Each line below that contains "will" counts once; report the total and nothing more.
*** Information given ***
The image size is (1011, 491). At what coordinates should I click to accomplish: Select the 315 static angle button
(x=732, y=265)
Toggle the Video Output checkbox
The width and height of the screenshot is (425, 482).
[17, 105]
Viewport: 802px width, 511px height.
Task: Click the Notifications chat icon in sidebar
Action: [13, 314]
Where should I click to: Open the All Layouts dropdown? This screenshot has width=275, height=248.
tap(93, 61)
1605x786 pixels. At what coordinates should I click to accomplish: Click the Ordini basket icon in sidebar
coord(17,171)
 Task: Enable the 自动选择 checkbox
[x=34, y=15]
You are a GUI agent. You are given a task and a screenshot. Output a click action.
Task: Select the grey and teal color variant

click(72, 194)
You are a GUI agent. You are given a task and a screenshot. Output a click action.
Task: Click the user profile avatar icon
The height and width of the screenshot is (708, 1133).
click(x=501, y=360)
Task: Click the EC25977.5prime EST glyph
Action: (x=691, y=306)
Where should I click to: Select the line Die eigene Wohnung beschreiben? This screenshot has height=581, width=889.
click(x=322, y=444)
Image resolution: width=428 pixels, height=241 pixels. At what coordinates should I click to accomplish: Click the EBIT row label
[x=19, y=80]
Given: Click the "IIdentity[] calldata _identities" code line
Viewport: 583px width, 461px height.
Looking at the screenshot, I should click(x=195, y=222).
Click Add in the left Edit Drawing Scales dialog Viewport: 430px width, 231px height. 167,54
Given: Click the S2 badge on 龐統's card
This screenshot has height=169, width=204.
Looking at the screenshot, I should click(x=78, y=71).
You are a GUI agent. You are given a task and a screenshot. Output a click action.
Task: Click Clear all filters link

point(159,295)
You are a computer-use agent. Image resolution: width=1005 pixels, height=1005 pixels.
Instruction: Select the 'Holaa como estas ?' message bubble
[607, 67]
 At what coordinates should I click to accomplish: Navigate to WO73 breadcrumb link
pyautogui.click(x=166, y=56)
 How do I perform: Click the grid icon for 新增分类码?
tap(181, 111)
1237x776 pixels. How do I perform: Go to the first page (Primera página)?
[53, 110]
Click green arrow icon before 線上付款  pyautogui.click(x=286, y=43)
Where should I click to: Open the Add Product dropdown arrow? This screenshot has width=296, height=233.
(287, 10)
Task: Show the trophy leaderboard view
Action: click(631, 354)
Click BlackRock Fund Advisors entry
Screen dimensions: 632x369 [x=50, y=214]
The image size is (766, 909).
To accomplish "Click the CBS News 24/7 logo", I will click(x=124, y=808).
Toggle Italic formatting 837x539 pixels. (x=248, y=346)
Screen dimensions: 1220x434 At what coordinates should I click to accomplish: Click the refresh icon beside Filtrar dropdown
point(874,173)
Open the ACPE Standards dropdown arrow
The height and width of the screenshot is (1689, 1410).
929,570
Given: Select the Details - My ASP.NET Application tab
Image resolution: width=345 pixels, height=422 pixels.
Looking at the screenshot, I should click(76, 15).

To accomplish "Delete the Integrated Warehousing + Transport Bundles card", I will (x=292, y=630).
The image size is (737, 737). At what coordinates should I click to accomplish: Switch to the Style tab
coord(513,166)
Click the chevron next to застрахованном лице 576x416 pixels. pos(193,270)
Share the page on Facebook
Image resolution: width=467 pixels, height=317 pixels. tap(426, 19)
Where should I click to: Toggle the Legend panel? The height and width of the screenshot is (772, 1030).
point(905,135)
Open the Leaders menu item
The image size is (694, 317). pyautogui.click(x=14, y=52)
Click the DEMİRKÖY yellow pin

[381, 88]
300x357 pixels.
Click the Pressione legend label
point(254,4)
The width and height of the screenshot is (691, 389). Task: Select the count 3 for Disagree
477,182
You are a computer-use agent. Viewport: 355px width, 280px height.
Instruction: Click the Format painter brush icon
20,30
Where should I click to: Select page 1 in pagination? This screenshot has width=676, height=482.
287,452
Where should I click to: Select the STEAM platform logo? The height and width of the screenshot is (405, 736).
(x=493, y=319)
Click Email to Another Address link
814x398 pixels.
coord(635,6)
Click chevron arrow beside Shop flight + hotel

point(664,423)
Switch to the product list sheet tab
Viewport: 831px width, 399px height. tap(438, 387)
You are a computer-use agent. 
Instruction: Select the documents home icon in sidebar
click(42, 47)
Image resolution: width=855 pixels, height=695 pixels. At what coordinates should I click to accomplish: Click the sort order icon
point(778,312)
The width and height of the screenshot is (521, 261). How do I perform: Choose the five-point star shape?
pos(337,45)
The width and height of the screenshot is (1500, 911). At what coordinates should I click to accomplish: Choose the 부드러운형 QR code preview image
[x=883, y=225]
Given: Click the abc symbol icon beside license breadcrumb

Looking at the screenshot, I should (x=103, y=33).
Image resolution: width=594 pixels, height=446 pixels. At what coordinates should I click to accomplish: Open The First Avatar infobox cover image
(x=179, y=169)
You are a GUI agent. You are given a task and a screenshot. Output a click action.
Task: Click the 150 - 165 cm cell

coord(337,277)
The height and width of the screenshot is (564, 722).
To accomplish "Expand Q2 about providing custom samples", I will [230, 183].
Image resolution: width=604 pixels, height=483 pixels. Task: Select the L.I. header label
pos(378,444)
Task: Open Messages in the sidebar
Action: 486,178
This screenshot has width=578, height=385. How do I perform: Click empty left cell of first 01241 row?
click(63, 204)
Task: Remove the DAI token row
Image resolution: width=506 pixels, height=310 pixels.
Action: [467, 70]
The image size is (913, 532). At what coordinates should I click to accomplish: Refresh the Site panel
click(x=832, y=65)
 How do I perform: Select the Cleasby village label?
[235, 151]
*** End of Information given ***
## [Answer for this exercise]
3